Coronavirus : "Fermer les écoles, ce serait un échec sociétal", estime Niko Speybroeck, épidémiologiste à l’UCLouvain

Plusieurs écoles ont été fermées la semaine dernière en Flandre et en province de Liège. Et ce lundi, c’est la région bruxelloise qui est également touchée, avec la fermeture de la section secondaire du collège Saint-Michel à Etterbeek. Des cas de contaminations qui inquiètent et qui posent de nombreuses questions.

Une situation hors de contrôle dans les écoles ?

Selon Niko Speybroeck, épidémiologiste à l’UCLouvain, il n’y a aucune raison de penser que les écoles sont des moteurs de l’épidémie. D’ailleurs, les études en notre possession tendraient à démontrer que les contaminations se déroulent en dehors des écoles plutôt qu’au sein des établissements scolaires.

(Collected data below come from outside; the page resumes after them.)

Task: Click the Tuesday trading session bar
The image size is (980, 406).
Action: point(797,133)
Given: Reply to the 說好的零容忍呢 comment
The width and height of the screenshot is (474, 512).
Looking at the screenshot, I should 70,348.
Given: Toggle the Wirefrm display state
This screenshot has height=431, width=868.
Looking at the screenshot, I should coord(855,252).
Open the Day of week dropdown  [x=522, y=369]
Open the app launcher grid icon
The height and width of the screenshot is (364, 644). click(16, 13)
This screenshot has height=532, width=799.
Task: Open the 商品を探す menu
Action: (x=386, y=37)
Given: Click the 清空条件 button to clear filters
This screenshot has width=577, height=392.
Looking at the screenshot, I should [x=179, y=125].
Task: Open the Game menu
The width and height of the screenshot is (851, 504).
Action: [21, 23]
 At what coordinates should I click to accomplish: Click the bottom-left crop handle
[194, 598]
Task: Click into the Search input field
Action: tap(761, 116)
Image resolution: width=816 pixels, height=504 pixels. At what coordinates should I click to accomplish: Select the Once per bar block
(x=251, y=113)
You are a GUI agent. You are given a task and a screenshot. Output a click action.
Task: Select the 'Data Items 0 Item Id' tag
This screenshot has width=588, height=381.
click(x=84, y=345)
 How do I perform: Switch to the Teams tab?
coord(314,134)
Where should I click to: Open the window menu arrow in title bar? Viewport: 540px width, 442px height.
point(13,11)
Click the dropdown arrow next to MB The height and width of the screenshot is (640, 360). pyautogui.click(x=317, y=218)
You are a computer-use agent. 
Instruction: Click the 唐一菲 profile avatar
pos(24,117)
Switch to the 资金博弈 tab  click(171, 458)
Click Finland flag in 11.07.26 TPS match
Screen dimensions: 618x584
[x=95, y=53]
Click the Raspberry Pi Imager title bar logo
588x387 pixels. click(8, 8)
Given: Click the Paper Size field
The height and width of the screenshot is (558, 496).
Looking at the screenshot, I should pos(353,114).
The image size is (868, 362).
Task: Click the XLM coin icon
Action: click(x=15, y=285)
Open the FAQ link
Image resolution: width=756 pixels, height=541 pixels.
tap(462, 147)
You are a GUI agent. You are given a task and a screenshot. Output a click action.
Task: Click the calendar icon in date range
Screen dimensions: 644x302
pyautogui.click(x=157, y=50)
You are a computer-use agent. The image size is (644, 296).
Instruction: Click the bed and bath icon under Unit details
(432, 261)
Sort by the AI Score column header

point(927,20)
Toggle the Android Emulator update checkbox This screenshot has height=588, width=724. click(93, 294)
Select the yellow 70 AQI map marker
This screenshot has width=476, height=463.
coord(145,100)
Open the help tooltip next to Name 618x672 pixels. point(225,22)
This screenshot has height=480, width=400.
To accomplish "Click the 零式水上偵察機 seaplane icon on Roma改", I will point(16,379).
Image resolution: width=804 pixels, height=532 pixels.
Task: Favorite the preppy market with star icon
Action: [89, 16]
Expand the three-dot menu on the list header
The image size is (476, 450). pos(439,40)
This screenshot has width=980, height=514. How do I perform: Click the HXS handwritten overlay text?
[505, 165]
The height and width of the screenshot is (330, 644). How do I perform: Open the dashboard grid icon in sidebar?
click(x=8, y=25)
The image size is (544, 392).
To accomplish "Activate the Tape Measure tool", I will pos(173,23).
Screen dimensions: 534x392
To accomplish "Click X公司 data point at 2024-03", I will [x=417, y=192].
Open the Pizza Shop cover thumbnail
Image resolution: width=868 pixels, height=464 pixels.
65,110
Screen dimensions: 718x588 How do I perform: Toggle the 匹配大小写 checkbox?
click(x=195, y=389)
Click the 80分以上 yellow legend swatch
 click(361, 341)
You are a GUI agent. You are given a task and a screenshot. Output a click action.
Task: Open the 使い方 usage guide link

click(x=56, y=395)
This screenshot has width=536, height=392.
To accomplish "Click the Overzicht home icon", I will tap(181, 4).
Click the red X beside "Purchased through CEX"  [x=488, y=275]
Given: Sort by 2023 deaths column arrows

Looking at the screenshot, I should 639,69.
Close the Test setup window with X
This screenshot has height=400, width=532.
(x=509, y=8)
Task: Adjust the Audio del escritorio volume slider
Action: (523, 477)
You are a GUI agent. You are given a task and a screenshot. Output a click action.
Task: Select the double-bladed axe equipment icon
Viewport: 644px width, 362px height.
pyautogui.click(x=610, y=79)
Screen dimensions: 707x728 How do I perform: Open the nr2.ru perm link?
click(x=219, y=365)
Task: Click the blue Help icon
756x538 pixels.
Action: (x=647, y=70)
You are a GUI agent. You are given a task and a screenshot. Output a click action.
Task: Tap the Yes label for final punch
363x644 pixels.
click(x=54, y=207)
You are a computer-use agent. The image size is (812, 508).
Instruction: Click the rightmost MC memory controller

Pour Dimitri Van Der Linden, pédiatre, il est essentiel de garder la tête froide : "Quand on regarde les chiffres des deux premières semaines de janvier, fournis par l’ONE, on observe que l’incidence (c’est-à-dire le nombre de cas d’infection par 100.000) est de 49 par 100.000 dans l’enseignement primaire, 87 par 100.000 dans l’enseignement secondaire et 249 par 100.000 dans la population générale. Donc cela démontre bien que les chiffres de contamination dans les écoles sont en deçà de ce qui dans la communauté. Bien sûr, il faut rester vigilant mais pour l’instant, il n’y a pas de quoi s’alarmer".

Dimitri Van Der Linden souligne par ailleurs que le dispositif pour faire face aux éventuels clusters est bien plus efficace qu’auparavant, avec un testing massif et une équipe médicale volante qui peut intervenir directement dans les écoles.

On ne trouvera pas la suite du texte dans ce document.